I should say that I personally did not witness any attempt at overt voter fraud, nor was any such thing reported to me by my co-pollwatchers. But if you spent any time in the ward that day, it was clear that protecting the public from a faulty electoral process was not high on the priorities of the Board of Elections.

Granted, this was not the kind of election that produces funny business at the polls: there weren't patronage jobs at stake -- as evidenced by the lackluster Machine effort -- like there are in aldermanic and mayoral contests. But problems at the polls went beyond malicious intent to simple competence in the basic procedures, enough so that the system could easily have been manipulated for nefarious purposes.

In the 5th precinct, the team of six election judges were so confused and incompetent at their task that I witnessed five violations of the rules (judges are not allowed to handle ballots once issued to the voter, judges may not accompany the voter into the voting area (unless joined by a judge of the opposing party - which they were not), judges may not feed the ballots into the ballot counter - only the voter can do that, etc.) in the first two minutes I was in the polling place. As a credentialled pollwatcher, I was entitled to point out mistakes and raise objections, which I did, but egos and tempers soon got in the way, and I placed a call to the Board of Elections hotline. Two inspectors were dispatched rather promptly, but it was clear that in the absence of overt, malicious fraud, they were pretty much not interested. "These folks aren't really the best and brightest" I was told, and it was true: the judges in the 5th precinct were mostly either homeless or poor, in any case had little education and had attended the minimum amount of judges' training. I don't mean to come off as a scold or prejudicing these people who were working hard from early in the morning for 13, 14 hours, but as the last line of defense in our most immediate democratic process, they weren't exactly instilling a lot of confidence. Luckily, I had access to an attorney that day who was doing pollwatching pro bono on behalf of the Obama campaign; he was able to come to the polling place and bring a little order for the last few hours until polls closed. I asked him towards the end, was it really as bad as I thought it was? Maybe I was just being overeager and not cutting these people enough slack. His eyes widened and that said it all.

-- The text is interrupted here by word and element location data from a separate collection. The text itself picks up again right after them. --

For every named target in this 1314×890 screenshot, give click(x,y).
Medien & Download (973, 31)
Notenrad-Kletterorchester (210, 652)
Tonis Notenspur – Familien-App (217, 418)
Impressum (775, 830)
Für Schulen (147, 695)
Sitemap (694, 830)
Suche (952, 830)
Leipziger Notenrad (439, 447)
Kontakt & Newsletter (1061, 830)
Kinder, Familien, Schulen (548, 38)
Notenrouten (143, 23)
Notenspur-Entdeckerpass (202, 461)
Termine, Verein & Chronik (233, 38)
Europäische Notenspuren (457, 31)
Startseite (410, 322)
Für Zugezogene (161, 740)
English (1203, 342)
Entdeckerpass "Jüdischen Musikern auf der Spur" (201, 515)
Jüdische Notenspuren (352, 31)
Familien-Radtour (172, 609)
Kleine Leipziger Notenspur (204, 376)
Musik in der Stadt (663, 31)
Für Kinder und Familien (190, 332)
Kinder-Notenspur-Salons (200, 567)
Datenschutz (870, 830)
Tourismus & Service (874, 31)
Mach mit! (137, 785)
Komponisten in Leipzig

The most troubling thing to me was not the handling of ballots, which was in most cases a matter of helping the voter fit the ballot into the punch slot, an admittedly tight fit, but was the issuing of provisional ballots, or rather the non-issuing, I should say. Provisional balloting is an innovation designed to protect voters from being turned away at the polling place for possibly bogus or technical reasons, even when they are legally registered to vote. This means that a provisional ballot must be issued instead of a standard one in cases where the status of the voter is challenged for whatever reason. Provisional balloting should therefore also defend a little bit against aggressive voter registration fraud; however, in the precincts I watched, I saw very little issuing of provisional ballots in cases where it was called for: many times a voter would come and present an affidavit from a neighbor stating they were a resident of the area, and judges would issue a standard ballot. Isn't this precisely the kind of situation the Board of Elections claimed to be bringing more scrutiny to? Where were the lists of suspicious registrations they claimed would be provided? I never saw such lists, let alone them being checked against the names of voters who came in.

It turned out to be such a blow-out for Obama that almost no amount of vote tampering would have made a difference in the outcome (and again, I'm not at all claiming any such thing took place this time), but because of that, it may be harder to raise concerns about the process for future elections where things will likely be considerably closer. Part of the problem is finding qualified judges; there has to be a better way than the promise of a few dollars and free coffee in the morning. Unfortunately, getting people to pay attention to vote fraud takes a Floridian-style catastrophe these days.